PROTEIN-KINASE-C ACTIVATION AMPLIFIES PROSTAGLANDIN-F2-ALPHA-INDUCED PROSTAGLANDIN-E2 SYNTHESIS IN OSTEOBLAST-LIKE CELLS

In cloned osteoblast-like cells, MC3T3-E1, prostaglandin F2-alpha (PGF2-alpha) stimulated arachidonic acid (AA) release in a dose-dependent manner in the range between 1 nM and 10-mu-M. 12-O-tetradecanoylphorbol-13-acetate (TPA), a protein kinase C (PKC) activator, which by itself had little effect on AA release, markedly amplified the release of AA stimulated by PGF2-alpha in a dose-dependent manner. 4 alpha-phorbol 12,13-didecanoate, a phorbol ester which is inactive for PKC, showed little effect on the PGF2-alpha-induced AA release. 1-oleoyl-2-acetylglycerol (OAG), a specific activator for PKC, mimicked TPA by enhancement of the AA release induced by PGF2-alpha. H-7, a PKC inhibitor, markedly suppressed the effect of OAG on PGF2-alpha-induced AA release. Quinacrine, a phospholipase A2 inhibitor, showed partial inhibitory effect on PGF2-alpha-induced AA release, while it suppressed the amplification by OAG of PGF2-alpha-induced AA release almost to the control level.
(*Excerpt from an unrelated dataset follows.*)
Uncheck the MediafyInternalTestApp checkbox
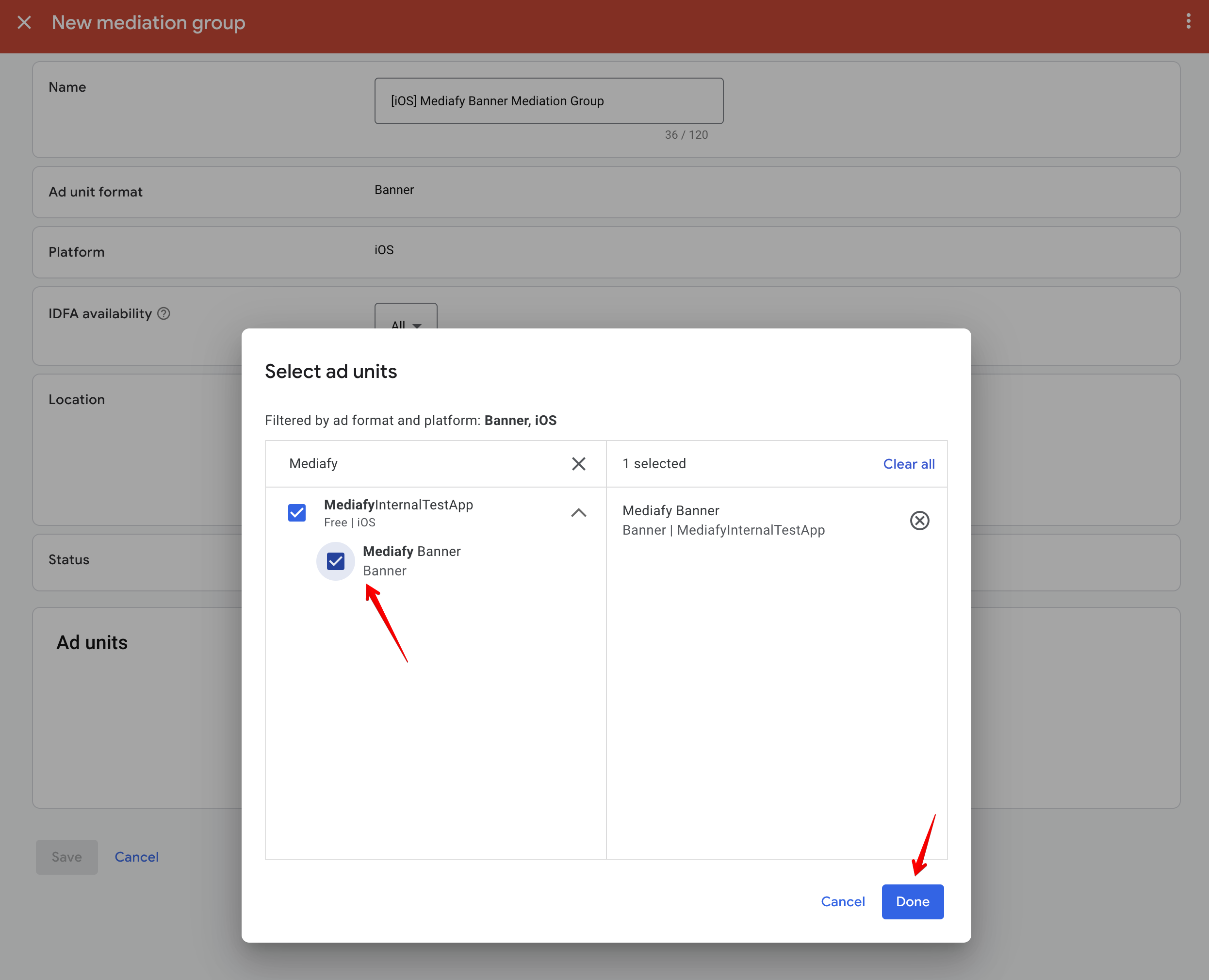 (x=297, y=513)
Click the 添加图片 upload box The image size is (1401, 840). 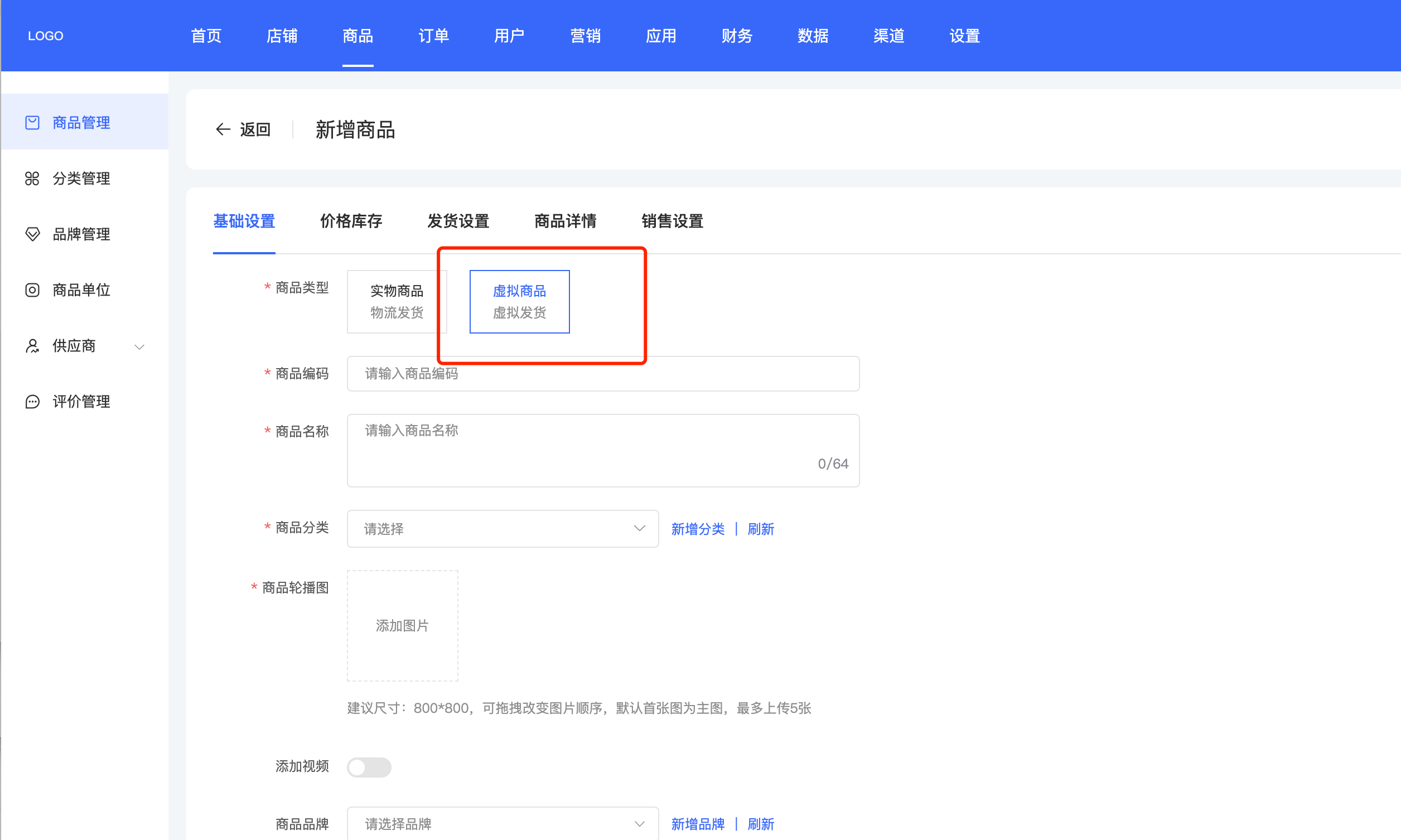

Furthermore, TPA enhanced the AA release induced by melittin, known as a phospholipase A2 activator. On the other hand, TPA inhibited the formation of inositol trisphosphate stimulated by PGF2-alpha. Under the same condition, PGF2-alpha indeed stimulated prostaglandin E2 (PGE2) synthesis and TPA markedly amplified the PGF2-alpha-induced PGE2 synthesis as well as AA release. These results indicate that the activation of PKC amplifies PGF2-alpha-induced both AA release and PGE2 synthesis through the potentiation of phospholipase A2 activity in osteoblast-like cells.